Na ocasião, Eduardo Toledo afirmou que o STF já está ciente das reivindicações da categoria e que haverá esforço da Corte para encaminhar o quanto antes. Entre os principais pontos tratados estão o adicional de qualificação (AQ), reajuste para 2026 e o anteprojeto de reestruturação da carreira. Todos esses temas já debatidos ao longo do último ano no Fórum de Carreiras do CNJ.

Reajuste Salarial em 2026

Dr Eduardo Toledo noticiou que a categoria terá reajuste a partir de janeiro de 2026.  O índice será definido até junho de 2025 e até o mês de agosto deste ano, um Projeto de Lei deverá ser enviado ao Congresso Nacional.
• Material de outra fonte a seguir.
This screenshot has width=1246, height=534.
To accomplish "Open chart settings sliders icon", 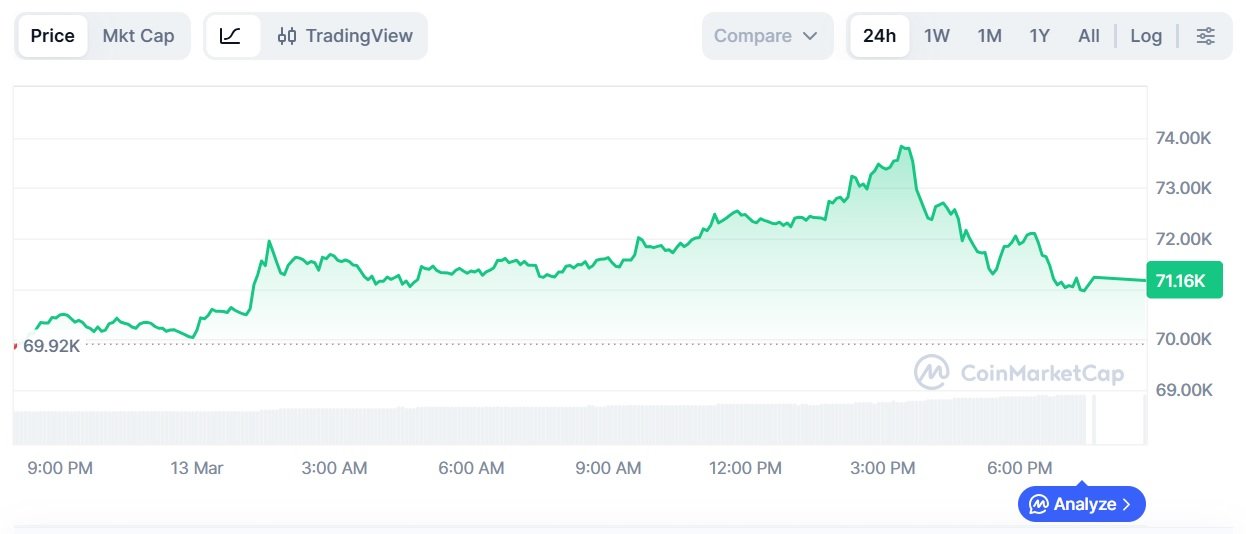I will pyautogui.click(x=1206, y=36).
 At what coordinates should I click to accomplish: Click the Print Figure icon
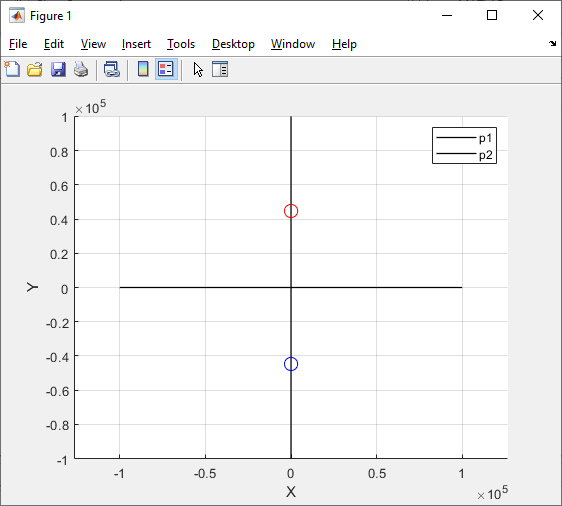(81, 69)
O objetivo é incluir a recomposição no Anexo V da Lei Orçamentária de 2026.

Adicional de Qualificação (AQ)

Toledo afirmou que a proposta aprovada pelo Fórum de Gestão e Carreiras do CNJ, na 2ª Assembleia Plenária ocorrida em dezembro de 2024, será discutida com diretores-gerais de tribunais superiores e alertou para possíveis ajustes devido a restrições orçamentárias em alguns órgãos. O texto-base aprovado pelo Fórum, inclui:

 Aumento de percentuais: Especialização (10%), mestrado (15%), doutorado (20%), certificações profissionais (2% por certificado) e treinamentos (até 6%).
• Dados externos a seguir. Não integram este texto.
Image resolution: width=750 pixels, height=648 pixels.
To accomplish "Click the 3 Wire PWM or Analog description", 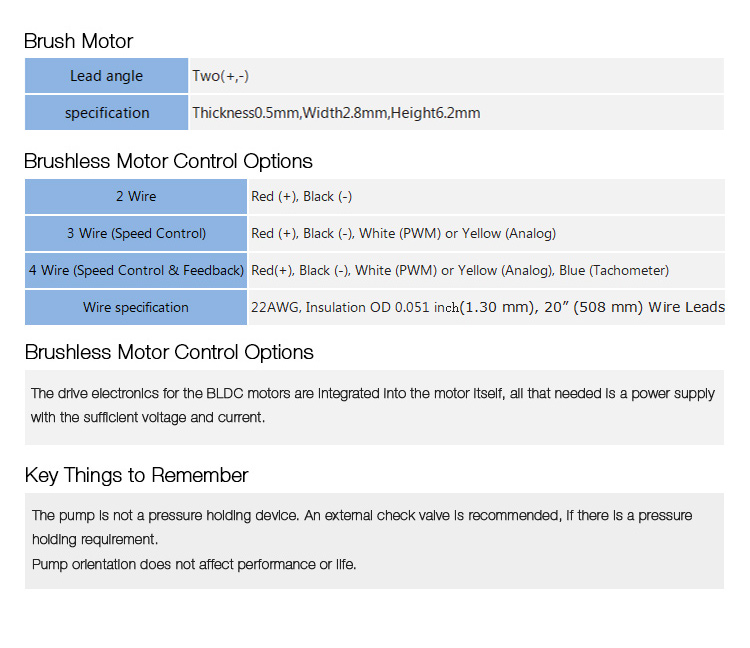I will (x=486, y=233).
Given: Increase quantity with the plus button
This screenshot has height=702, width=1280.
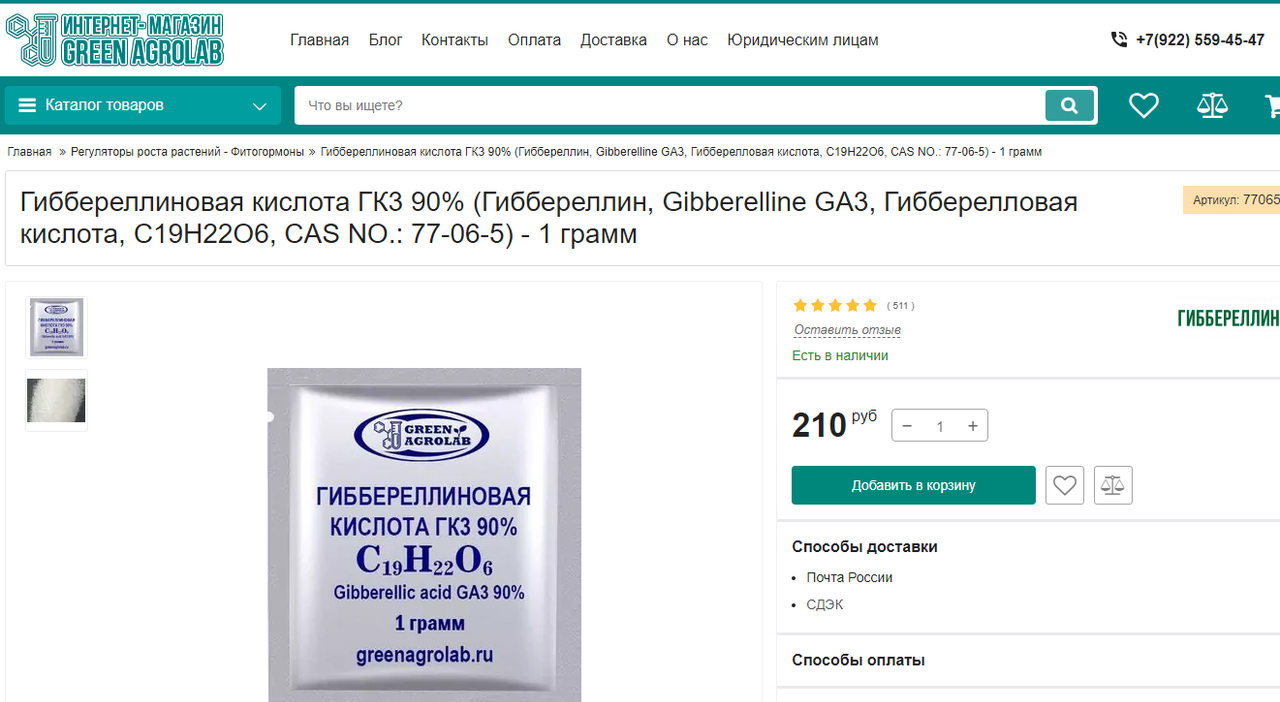Looking at the screenshot, I should (x=972, y=426).
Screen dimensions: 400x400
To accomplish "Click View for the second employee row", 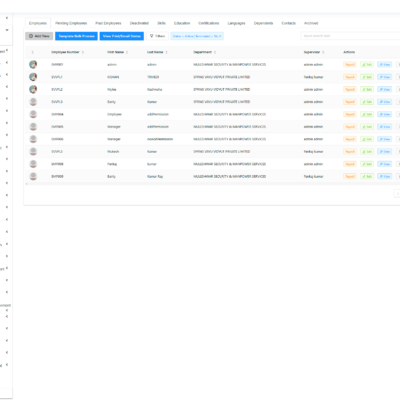I will coord(385,77).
Acumulação: Possibilidade de somar até 30% dos adicionais, incidindo sobre o maior vencimento básico do Analista C13.

 Inclusão de aposentados: Garantia de prazo para apresentação de certificados obtidos durante a atividade funcional.
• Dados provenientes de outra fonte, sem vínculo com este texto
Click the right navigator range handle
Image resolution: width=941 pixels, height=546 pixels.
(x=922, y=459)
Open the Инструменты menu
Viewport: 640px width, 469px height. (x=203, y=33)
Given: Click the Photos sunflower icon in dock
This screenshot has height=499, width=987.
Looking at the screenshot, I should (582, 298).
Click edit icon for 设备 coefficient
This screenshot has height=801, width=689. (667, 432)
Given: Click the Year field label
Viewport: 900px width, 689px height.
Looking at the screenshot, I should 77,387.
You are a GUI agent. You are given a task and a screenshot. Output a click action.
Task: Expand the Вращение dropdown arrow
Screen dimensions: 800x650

Reestruturação da Carreira

Desde 2023, a Fenajufe defende as diretrizes do PCCS aprovado na Plenária de Belém. O STF comprometeu-se a encaminhar uma proposta de reestruturação de carreira ainda em 2025. O diretor-geral informou que está sendo feito um estudo sobre viabilidade orçamentária, deixando claro que a implementação da reestruturação ficará atrelada ? revisão do teto de gastos.

 Auxílio -alimentação

O aumento de 4,3% no auxílio-alimentação (de R$ 1.393,10 para R$ 1.460,40), o que representou R$67,00, foi criticado por não acompanhar a inflação dos alimentos como o que foi concedido pelo TCU aos servidores. Toledo sinalizou que o reajuste do auxílio-alimentação dos servidores do PJU teve como parâmetro o valor recebido pelos servidores do Congresso Nacional, dessa forma pode haver expectativa de melhorias no auxílio-alimentação se houver majoração para aquela categoria.

O SINTRAJURN está atento ao trabalho realizado em Brasília e atua ativamente nas ações que buscam garantir direitos e melhores condições para todas as servidoras e servidores do Judiciário Federal.